Using an SSH tunnel and SOCKS proxy to avoid paywalls

Part of my life as somebody who regularly reads academic papers is dealing with the paywalls that most of them are locked behind. I hate them with the passion of a thousand fiery suns when I encounter them; fortunately I don’t often have to since I spend most of my life on campus. But for those times when (god forbid) I have to access imprisoned documents from the luxury of my own home, I can either stare balefully at the paywall screen, fight with the library’s often-misconfigured proxy service, or […drum roll…] pretend I’m on the University’s network by tunneling in over SSH!

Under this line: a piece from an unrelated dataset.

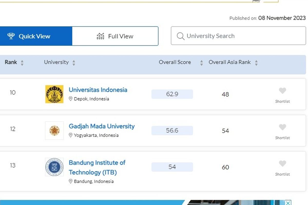Shortlist Bandung Institute of Technology via heart icon
The height and width of the screenshot is (205, 308).
click(282, 163)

This method is for Mac OS X 10.9 “Mavericks”: we’ll be directing HTTP traffic through 8080 instead of 80 using a SOCKS proxy and SSH tunnel into a server within the network you want to appear to be coming from.

First, open System Preferences > Network > Advanced > Proxies. Select the SOCKS proxy option and put “localhost” for the host and 8080 for the port. It doesn’t matter if you turn it on at this point, just make sure you click “save” and “apply” to save these options.

Next, copy these two functions* into your .bashrc file or wherever else you keep your repository of neat bash functions, making sure to change the ssh login on line 7:

function toggleproxy {
# checks to see if SOCKS proxy is enabled
if [[ $(networksetup -getsocksfirewallproxy Wi-Fi | grep '^Enabled') == "Enabled: No" ]]; then
networksetup -setsocksfirewallproxystate Wi-Fi on
echo "SOCKS on!"
# checks to see if there's an existing SSH tunnel and if not, it starts one
if [[ -z $(ps aux | grep '[0-9] ssh -D 8080') ]]; then
echo -ne "Don't see a ssh tunnel on 8080 active, starting one now..."
ssh -D 8080 -f -C -q -N USERNAME@HOSTNAME.EDU # Change this from the defaults!
[[ $? == 0 ]] && echo " success!" || echo " failed 😦"
fi
else
networksetup -setsocksfirewallproxystate Wi-Fi off
# only show this message if there's an active SSH tunnel
if [[ -n $(ps aux | grep '[0-9] ssh -D 8080') ]]; then
echo "SOCKS off! You may want to kill your existing SSH tunnels with 'killtunnel'."
else
echo "SOCKS off!"
fi
fi
}
function maketunnel {
ssh -D 8080 -f -C -q -N USERNAME@HOSTNAME.EDU # Change this from the defaults!
}
## kills all SSH connections with port forwarding to 8080
function killtunnel {
for x in `ps -u $USER | grep -P '[0-9] ssh -D 8080' | awk '{print $2}'`; do
kill $x
done
}
view raw toggleproxy.sh hosted with ❤ by GitHub

Once this is saved and loaded into your profile, just run  

 toggleproxy 

from your command line to automatically switch the SOCKS proxy on or off. If you’re turning it on, the function will attempt to open a new SSH tunnel if it doesn’t detect one already present.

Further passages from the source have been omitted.